[Stored items]
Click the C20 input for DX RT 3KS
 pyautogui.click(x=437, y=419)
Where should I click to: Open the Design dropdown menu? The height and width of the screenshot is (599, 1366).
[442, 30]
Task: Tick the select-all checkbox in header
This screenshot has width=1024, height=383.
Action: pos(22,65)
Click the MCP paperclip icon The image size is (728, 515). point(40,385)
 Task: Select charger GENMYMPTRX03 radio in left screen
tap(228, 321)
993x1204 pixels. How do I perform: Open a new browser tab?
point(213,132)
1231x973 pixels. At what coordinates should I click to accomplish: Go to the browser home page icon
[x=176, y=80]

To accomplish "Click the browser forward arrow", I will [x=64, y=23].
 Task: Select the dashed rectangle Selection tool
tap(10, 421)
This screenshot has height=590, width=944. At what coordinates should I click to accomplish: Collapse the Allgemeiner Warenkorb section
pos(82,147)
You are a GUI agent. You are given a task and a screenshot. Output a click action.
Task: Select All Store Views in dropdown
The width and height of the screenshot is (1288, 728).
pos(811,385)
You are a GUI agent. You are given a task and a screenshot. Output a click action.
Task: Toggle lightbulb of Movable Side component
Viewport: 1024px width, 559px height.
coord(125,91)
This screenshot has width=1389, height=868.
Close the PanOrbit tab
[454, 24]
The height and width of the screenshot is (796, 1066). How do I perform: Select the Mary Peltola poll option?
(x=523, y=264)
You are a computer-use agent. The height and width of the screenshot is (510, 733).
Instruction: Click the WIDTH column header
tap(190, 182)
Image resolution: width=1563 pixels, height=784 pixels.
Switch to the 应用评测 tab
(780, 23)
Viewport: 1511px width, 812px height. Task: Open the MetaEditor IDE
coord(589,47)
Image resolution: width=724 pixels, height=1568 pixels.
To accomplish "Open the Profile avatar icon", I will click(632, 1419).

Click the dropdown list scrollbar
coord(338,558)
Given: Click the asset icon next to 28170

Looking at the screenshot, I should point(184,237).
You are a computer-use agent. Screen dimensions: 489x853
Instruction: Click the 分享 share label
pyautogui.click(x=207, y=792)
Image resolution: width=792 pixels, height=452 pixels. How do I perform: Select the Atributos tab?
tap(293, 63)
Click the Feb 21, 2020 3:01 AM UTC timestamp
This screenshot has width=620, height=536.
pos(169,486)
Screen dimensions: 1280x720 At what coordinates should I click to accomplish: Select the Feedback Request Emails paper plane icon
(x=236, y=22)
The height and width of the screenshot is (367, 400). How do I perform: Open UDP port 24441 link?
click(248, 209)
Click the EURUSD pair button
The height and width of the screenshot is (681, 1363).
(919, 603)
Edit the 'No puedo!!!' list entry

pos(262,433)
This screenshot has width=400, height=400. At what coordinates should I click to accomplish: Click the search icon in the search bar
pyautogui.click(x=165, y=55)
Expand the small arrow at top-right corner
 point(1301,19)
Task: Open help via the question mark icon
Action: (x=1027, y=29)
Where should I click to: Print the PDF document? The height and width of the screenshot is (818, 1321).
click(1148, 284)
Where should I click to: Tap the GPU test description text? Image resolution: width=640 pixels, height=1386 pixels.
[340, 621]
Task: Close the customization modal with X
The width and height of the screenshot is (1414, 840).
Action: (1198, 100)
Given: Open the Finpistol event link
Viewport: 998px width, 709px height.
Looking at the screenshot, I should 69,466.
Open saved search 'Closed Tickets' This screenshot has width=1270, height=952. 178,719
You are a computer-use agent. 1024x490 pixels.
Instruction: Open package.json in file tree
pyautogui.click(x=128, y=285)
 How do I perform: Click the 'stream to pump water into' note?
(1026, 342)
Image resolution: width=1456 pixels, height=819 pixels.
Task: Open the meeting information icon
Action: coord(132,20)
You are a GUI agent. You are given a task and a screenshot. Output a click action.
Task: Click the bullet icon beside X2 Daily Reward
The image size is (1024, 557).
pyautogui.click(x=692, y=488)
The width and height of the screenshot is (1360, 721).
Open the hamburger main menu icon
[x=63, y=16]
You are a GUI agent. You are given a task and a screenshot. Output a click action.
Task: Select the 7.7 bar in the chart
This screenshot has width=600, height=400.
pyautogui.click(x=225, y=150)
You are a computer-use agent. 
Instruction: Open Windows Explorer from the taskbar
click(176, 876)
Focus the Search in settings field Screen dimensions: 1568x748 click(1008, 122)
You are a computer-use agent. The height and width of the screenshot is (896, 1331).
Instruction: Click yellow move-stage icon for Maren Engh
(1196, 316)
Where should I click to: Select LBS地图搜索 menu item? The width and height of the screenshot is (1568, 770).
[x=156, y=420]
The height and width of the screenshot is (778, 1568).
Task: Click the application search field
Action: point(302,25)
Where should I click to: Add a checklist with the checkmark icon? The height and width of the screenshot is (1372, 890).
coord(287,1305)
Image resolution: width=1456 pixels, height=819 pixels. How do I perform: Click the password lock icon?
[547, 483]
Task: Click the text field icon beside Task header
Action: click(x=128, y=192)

- **WORK INSTRUCTION**:
After finding the line that contains "Where should I click to: Add" in the records above, copy that line and each one after it exactly, through the final line.

- **RESPONSE BELOW**:
Where should I click to: Add a checklist with the checkmark icon? The height and width of the screenshot is (1372, 890).
coord(287,1305)
Image resolution: width=1456 pixels, height=819 pixels. How do I perform: Click the password lock icon?
[547, 483]
Task: Click the text field icon beside Task header
Action: click(x=128, y=192)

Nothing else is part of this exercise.